Com a integração completa das operações da MRO, em janeiro de 2007, a IBM passou a ter seu maior laboratório brasileiro para desenvolvimento de suas linhas de software.
A companhia já investiu mais de US$ 2,5 milhões no laboratório e dobrou o número de funcionários, contando atualmente com uma equipe de 80 engenheiros de software.
Por enquanto, o foco é o desenvolvimento de produtos Tivoli e da suíte Maximo. Sete produtos foram lançados em 2007 e há pelo menos outros 15 lançamentos programados para este ano. Todos podem ser vendidos para qualquer parte do mundo, onde a IBM tiver filial ou revendedores. “Essa iniciativa local posiciona o país não apenas como um revendedor de tecnologia, mas como um criador”, comentou o diretor de software da IBM Brasil, Marco Bravo.

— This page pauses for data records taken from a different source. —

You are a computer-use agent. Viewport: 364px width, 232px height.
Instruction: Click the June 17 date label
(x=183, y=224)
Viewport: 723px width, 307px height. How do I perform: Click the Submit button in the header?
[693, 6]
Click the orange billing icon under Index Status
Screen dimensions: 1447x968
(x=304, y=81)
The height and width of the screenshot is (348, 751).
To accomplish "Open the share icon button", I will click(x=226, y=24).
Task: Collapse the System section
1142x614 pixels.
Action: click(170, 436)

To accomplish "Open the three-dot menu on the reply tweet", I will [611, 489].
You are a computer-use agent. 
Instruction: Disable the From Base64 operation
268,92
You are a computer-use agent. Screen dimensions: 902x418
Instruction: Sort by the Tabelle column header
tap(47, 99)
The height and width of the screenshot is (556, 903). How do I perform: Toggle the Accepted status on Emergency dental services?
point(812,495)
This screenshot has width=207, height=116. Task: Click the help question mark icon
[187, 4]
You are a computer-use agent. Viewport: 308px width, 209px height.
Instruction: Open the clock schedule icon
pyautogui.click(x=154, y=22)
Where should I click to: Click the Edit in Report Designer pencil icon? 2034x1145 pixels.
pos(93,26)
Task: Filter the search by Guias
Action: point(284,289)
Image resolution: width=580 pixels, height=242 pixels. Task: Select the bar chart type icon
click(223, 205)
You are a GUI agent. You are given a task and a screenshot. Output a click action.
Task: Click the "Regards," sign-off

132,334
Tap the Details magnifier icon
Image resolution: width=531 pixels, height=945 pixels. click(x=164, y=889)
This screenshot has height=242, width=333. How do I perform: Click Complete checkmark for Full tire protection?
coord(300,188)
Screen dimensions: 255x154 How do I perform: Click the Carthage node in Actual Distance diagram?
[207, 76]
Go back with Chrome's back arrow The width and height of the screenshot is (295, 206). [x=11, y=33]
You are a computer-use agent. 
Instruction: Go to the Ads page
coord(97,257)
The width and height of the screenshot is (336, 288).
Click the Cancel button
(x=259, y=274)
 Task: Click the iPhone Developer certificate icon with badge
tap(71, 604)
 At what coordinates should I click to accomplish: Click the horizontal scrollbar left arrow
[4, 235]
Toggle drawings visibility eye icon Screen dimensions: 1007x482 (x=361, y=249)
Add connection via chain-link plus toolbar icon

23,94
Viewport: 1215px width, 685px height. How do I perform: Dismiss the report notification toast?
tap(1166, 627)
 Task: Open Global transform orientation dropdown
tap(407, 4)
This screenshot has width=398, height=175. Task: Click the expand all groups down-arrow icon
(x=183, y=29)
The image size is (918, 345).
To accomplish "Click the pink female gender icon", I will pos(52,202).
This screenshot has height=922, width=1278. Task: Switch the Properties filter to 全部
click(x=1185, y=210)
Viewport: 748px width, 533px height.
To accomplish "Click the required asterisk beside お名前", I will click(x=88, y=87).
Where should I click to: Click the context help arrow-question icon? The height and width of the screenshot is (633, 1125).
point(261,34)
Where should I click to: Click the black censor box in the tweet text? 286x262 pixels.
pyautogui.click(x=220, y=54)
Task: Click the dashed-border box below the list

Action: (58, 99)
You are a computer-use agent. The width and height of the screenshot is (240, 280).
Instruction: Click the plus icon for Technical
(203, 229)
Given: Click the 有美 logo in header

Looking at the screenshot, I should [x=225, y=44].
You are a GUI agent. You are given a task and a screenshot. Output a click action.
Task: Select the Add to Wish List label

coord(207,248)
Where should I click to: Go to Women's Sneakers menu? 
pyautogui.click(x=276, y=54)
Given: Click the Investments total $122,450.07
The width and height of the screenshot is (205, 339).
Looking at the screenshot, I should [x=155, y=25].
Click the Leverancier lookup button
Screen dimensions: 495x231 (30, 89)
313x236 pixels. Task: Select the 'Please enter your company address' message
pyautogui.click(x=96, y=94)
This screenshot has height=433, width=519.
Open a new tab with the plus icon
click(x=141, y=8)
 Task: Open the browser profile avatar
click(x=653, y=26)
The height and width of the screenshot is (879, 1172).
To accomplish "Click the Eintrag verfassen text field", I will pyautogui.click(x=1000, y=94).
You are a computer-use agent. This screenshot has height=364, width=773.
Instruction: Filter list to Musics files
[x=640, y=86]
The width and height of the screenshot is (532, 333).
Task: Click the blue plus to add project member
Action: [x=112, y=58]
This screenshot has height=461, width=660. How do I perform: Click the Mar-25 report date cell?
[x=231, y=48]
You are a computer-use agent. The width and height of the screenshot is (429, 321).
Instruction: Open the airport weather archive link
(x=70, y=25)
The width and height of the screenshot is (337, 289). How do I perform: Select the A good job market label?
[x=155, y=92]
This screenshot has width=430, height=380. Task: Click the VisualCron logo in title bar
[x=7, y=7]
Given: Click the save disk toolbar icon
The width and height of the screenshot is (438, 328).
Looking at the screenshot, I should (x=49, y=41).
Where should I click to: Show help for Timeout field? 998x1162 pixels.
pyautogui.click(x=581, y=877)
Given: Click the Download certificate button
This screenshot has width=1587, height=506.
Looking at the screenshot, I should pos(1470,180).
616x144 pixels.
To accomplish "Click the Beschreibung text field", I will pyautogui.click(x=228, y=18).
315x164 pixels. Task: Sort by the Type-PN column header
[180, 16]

Segundo Bravo, a expectativa é que o laboratório continue crescendo em 2008. “Além da suíte Maximo, que incrementou nosso portfólio depois da aquisição da MRO, hoje já desenvolvemos novos produtos da brand Tivoli e, futuramente, esperamos receber qualquer produto da IBM Software Group”, previu Bravo.
Atuação no país
O Brasil é um dos 18 países onde a IBM desenvolve produtos Tivoli. Há laboratórios similares também nos Estados Unidos, Itália, Polônia, Canadá, entre outros. “Com o Software sendo produzido no ‘quintal de casa’ os clientes brasileiros podem assegurar-se do grau de comprometimento da IBM com o mercado da América Latina”, comentou o gerente do laboratório de SWG do Brasil, Fábio Scopeta.
Segundo o executivo, o país ainda conta com vantagens competitivas em relação a outros países, como fuso horário compatível ao dos Estados Unidos e profissionais flexíveis. “Isso contribui para reduzir o impacto cultural e deve gerar mais negócios nos próximos anos”, justificou.
Estratégia de aquisições
Só em 2007, a IBM adquiriu mais seis empresas de software: Vallent, Consul, Watchfire, Datamirror, Princeton Softek e WebDialogs. Em 2008, já foram adquiridas outras duas empresas: Net Integration Technologies e Aptsoft, somando 49 aquisições desde 2000.
A IBM já anunciou a intenção de compra de outras três companhias de software, entre elas a Cognos por US$ 5 bilhões. O objetivo da corporação é complementar o portfólio da área de software e ganhar market share nos mercados em que já atua.
“Quando adquirimos uma empresa, estamos trazendo para dentro de casa tecnologia, um modelo de negócio, uma carteira de clientes e, acima de tudo, pessoas. O sucesso das aquisições das empresas de software pela IBM pode ser exemplificado pelo contínuo investimento feito no laboratório e contratação de novos profissionais”, comentou Bravo.